Necessary resolutions for approval of the appointment of the aforesaid Directors have
been included in the Notice of the forthcoming 38th Annual General Meeting of
the Company. Your Directors recommend the same for approval by the Members.
In the opinion of the Board the Directors so getting appointed are of integrity,
expertise and experience as required by the Company. Profiles of the aforesaid Directors
seeking appointment, as required under Regulations 36(3) of the Listing Regulations and
Clause 1.2.5 of the Secretarial Standard 2, are given in Annexure-A to the Notice of the
forthcoming 38th Annual General Meeting.
(D) INDEPENDENT DIRECTORS:
Your Company has received the confirmation / disclosures from the Independent Directors
for the year as mandated under Section 149(7) of the Companies Act, 2013 that they meet
the criteria of Independence as provided under Section 149(6) of the Act read with
Regulation 16(1)(b) the Listing Regulations'. There has been no change in the
circumstances affecting their status as Independent Director of the Company.
The following are the Independent Non-Executive Directors of the Company: Ms. Nilam
Viren Makwana and Ms. Vishakha D Shah.
(E) WOMAN DIRECTOR:
In terms of the provisions of Section 149(1) of the Companies Act, 2013, a Company
shall have at least one Woman Director on the Board of the Company. Your Company at the
end of the financial year has Ms. Nilam Viren Makwana and Ms. Vishakha D Shah as Woman
Directors on the Board of the Company.
(F) KEY MANAGERIAL PERSONNEL:
In terms of Section 203 of the Act, the following are the Key Managerial Personnel of
the Company as on date:
Mr. Jignesh Kumar Patel |
Managing Director |
Mr. Jignesh Kumar Patel |
Chief Financial Officer (CFO) |
During the period under review, Mr. Kanhaiyalal Basotia, has given the resignation from
the post of Whole-Time Director of the Company w.e.f. 03rd February, 2023.

THE PROBLEM →
Pick up the directors' report on board composition after its final sentence and carry it forward.

INFORMATION SUPPLIED →
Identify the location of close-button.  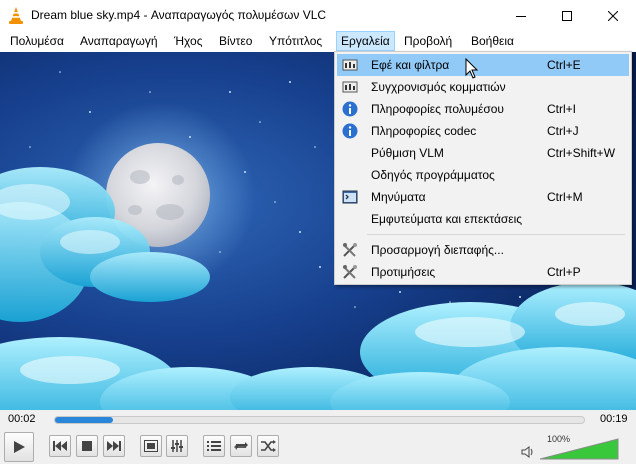
(613, 16).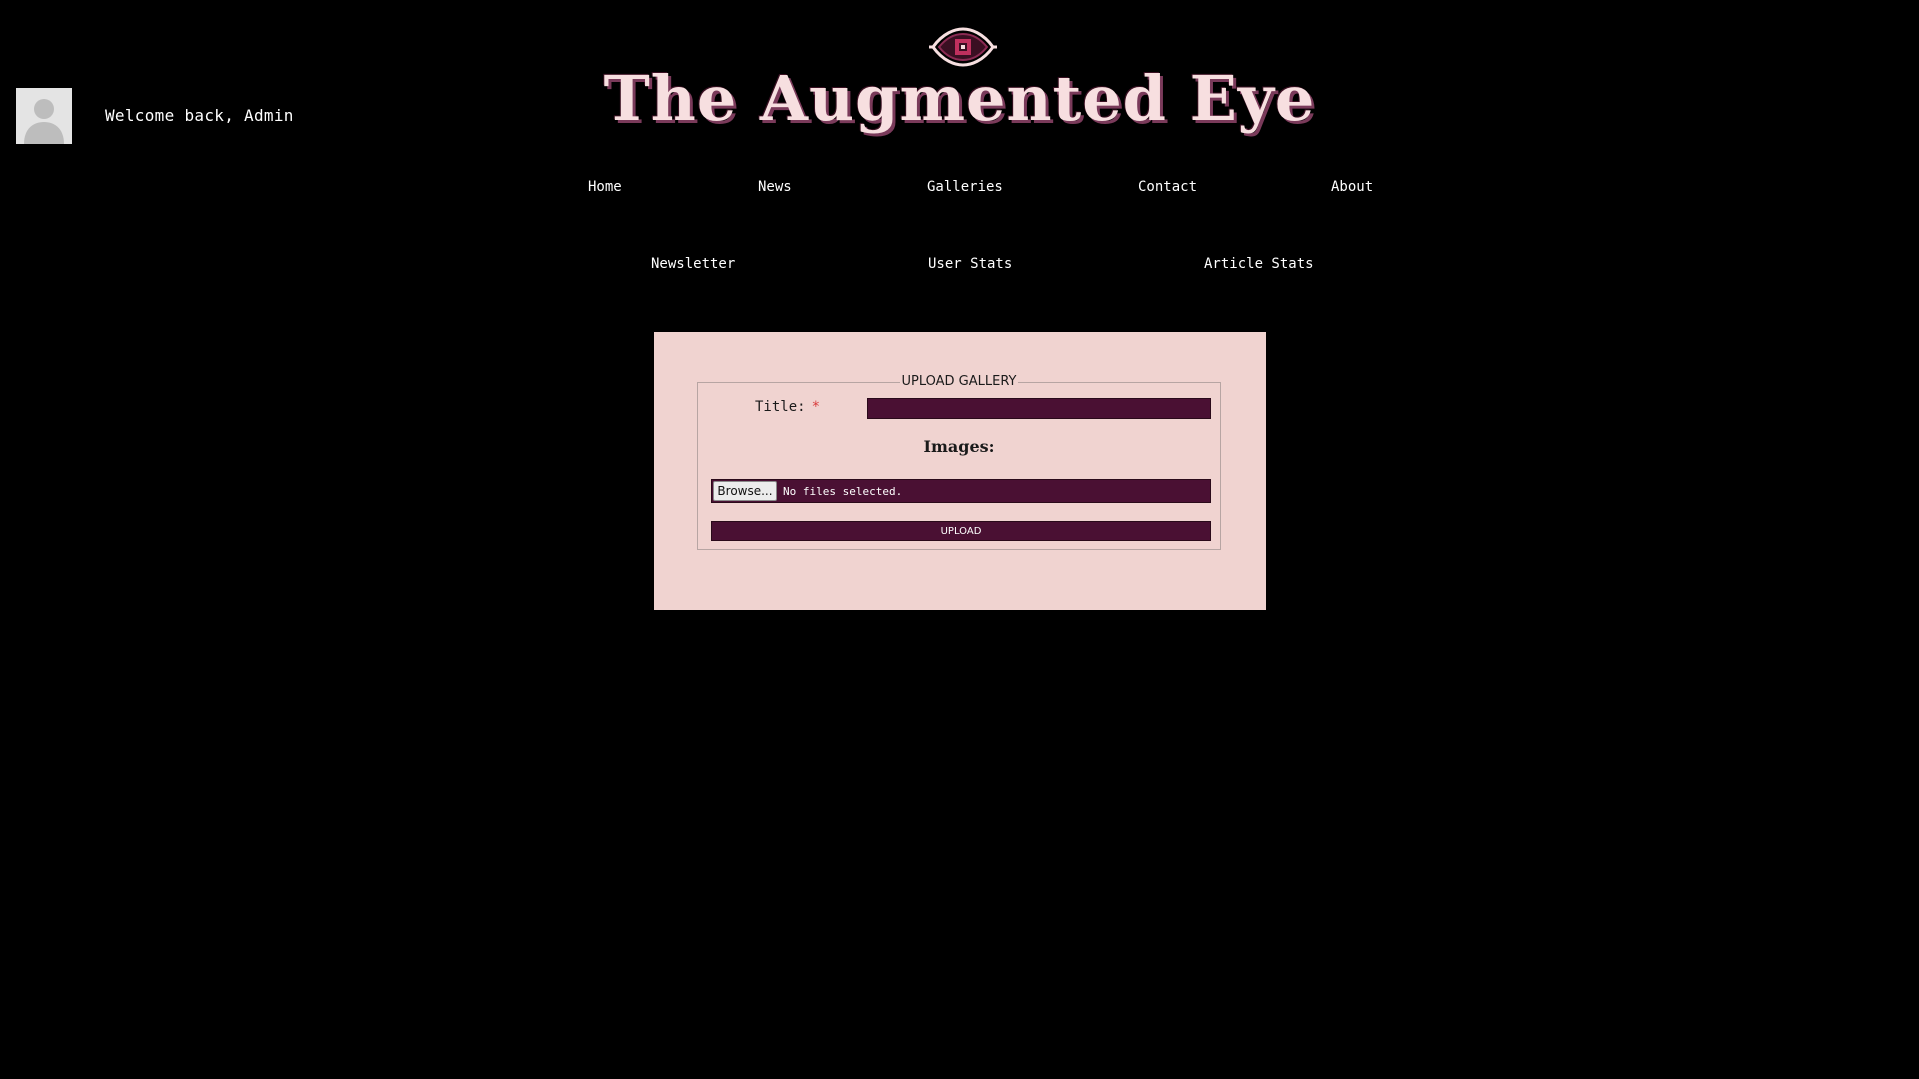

EXPECTED ANSWER →
Whereas, Jignesh Patel has been appointed as Managing Director of the Company w.e.f. 29th
December, 2022.
Further, Mr. Sushil Basotia has given the resignation from the position of the Chief
Financial Officer of the Company w.e.f. 03rd February, 2023. Mr. Jignesh Patel
has been appointed as Chief Financial Officer of the Company w.e.f. 01st March,
2023 in his place.
During the period under review, Mr. Sandeep Jha has given resignation from the post of
Company Secretary w.e.f 28th December, 2022 and Mr. Jayesh Bhavsar was
Appointed Company Secretary w.e.f 29th December, 2022 in his place. However, he
has also placed his resignation from the post of Company Secretary w.e.f. 31st
March, 2023.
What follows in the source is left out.